The concept of information culture has been explored by researchers in Europe, North America, Latin America, and Australasia since the late twentieth century. It has been defined in different, and sometimes contradictory ways, and applied to a variety of organizational settings, utilizing perspectives from different but cognate information professionals. The purpose of this paper is to provide an introduction to the concept, to present and explore one particular interpretation of the concept in some depth. It will be argued that this particular view provides considerable potential benefit for practitioners, and facilitates insight into the often very complex and challenging social and cognitive issues that are faced when attempting to lead and implement information management initiatives and strategies.

Accordingly, the paper begins by clarifying the different definitions, and then introduces the three level pyramid model of information culture. Research underway to develop a methodology to facilitate the application of the model as an analytical tool is described, as well as challenges faced in introducing ethnographic insight to practitioners more used to working with checklists and simplistic measures. The paper concludes by summarizing the implications for practice of information culture, and provides suggestions for further research.

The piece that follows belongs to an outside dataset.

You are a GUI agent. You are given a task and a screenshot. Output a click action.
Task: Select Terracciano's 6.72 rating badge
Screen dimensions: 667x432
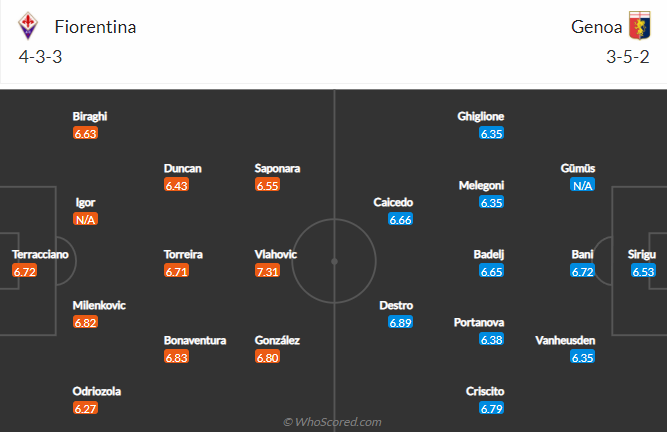25,271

Information culture is a relatively recent concept, but nevertheless has attracted research interest from around the world. The first mention of information culture is generally credited to a researcher in Finland, Mariam Ginman. Ginman (1993) expressed the concept of information culture as one which was open to change and innovation – in particular, where management were responsive to information about the external environment. In other words, an information culture was presented as a necessary and desirable state if the organization was to be successful and competitive. Ginman’s work prompted much further study, and continues to be the basis for research (in particular see writings by Gunilla Widén and colleagues, for example Hansen & Widén, 2016; Widén & Hansen, 2012; Widén-Wulff, 2000). However, this perspective on information culture has been broadened by other researchers (notably Oliver & Foscarini, 2014) to include all cultural settings – i.e. those in which information may not be well managed as well as those very positive situations where efficient and effective systems and processes have been implemented successfully and are being used appropriately by all stakeholders. 

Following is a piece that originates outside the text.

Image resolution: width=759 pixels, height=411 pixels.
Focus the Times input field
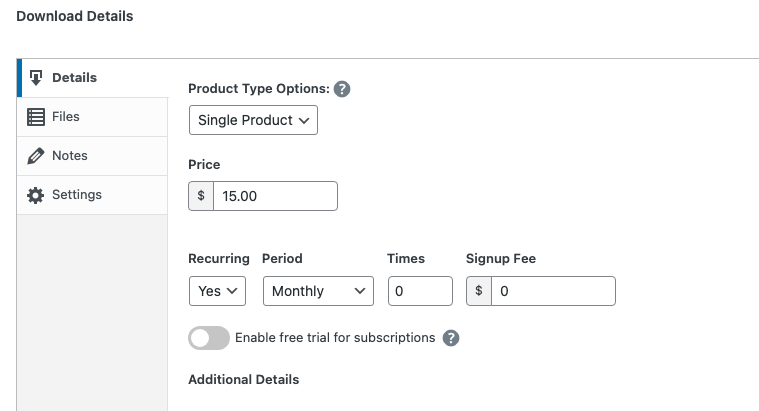[x=420, y=291]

To summarise, there are two clusters of definitions of information culture reflected in the literature. One cluster considers information culture as “a culture of information,” an environment in which information is well managed and used effectively and efficiently. The other cluster considers the concept as reflecting cultural values, attitudes, and behaviours relating to information, whether they be positive or negative, effective or ineffective. It is this latter, more holistic, and comprehensive articulation of information culture that is the subject of this paper. Accordingly, all organisations and communities, wherever in the world they are located, will have an information culture. Furthermore, the more complex the entity, the more likely it is to be characterized by multiple information cultures. In settings such as universities for instance, the multitude of different disciplinary backgrounds not to mention the variety of occupational groups represented, coupled with a high degree of internationalism among academic staff in particular, combine to make a diverse cocktail of cultural characteristics.

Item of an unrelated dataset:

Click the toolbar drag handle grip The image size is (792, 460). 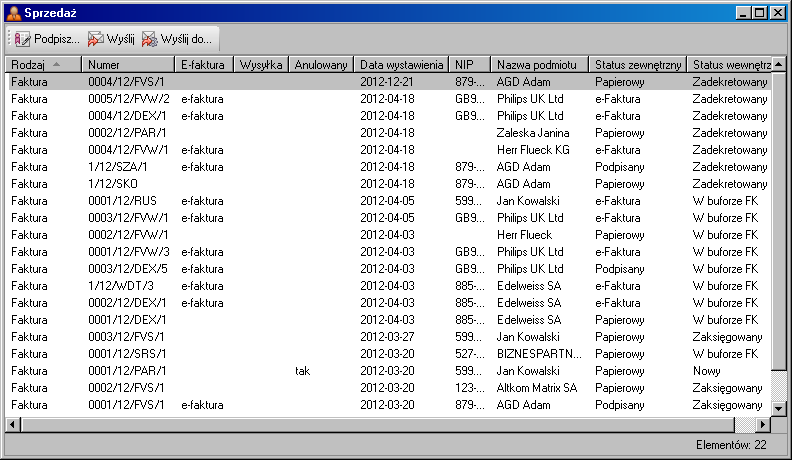[x=9, y=39]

In recordkeeping (that is, activities encompassing the management of both archival and shorter-term current records), this conception of information culture has been recognized as a critical feature that needs to be taken into account when developing and implementing recordkeeping strategies. Evidence of this recognition is presented by the fact that information culture is one of three facets for analysis identified in recordkeeping informatics, the new approach to records management which has been developed by Australasian writers (see Upward, Reed, Oliver, & Evans, 2013 for an outline of the features of recordkeeping informatics and the motivators for its development). 

However, this conceptualization of information culture is also applicable to information and data being managed for purposes other than accountability. The dimensions of information culture can be tailored to focus on different environments and settings or they can be used to provide a broad scope for analysis for a holistic view of the issues and challenges relating to information and data management in organizational or community contexts. 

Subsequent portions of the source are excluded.